Convert the lines of the material, from the line with "Go to first page of report" through the end, into a JSON list of strings with one string per line, skipping any blank lines.
--- Start of SOURCE DATA ---
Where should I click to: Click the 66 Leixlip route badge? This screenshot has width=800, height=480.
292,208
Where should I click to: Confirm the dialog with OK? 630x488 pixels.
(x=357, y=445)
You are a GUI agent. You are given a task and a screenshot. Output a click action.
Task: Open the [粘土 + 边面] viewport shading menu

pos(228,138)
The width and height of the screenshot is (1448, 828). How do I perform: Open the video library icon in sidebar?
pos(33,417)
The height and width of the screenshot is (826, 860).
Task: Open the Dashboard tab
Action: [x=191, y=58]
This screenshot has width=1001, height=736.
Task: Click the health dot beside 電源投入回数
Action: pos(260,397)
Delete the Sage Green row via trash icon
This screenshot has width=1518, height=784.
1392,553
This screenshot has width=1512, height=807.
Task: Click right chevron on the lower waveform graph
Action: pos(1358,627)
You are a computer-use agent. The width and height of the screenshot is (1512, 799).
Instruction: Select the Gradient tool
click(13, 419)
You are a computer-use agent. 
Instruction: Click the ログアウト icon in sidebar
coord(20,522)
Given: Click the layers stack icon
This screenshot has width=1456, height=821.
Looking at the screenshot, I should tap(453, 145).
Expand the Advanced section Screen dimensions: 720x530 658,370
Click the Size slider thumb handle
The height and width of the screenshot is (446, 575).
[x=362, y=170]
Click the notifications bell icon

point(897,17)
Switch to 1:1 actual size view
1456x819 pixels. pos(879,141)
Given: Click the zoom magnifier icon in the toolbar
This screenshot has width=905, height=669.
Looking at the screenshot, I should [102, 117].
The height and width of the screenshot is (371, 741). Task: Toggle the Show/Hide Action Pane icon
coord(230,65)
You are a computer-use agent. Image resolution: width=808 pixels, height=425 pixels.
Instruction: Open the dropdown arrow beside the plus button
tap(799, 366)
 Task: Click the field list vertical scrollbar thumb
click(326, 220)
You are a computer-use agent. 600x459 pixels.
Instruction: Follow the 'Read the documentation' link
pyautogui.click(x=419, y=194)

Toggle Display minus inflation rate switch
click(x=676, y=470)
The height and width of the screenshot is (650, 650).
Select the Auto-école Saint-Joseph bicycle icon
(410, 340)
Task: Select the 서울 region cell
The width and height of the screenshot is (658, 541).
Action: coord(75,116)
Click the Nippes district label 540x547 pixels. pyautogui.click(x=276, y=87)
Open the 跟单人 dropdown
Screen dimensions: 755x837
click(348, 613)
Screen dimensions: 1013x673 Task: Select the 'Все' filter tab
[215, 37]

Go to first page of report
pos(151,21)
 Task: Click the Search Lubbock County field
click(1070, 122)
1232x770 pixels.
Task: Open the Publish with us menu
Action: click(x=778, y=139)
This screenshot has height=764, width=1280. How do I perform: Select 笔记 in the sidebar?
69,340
--- End of SOURCE DATA ---
WRITTEN SOLUTION:
[
  "Go to first page of report",
  "pos(151,21)",
  " Task: Click the Search Lubbock County field",
  "click(1070, 122)",
  "1232x770 pixels.",
  "Task: Open the Publish with us menu",
  "Action: click(x=778, y=139)",
  "This screenshot has height=764, width=1280. How do I perform: Select 笔记 in the sidebar?",
  "69,340"
]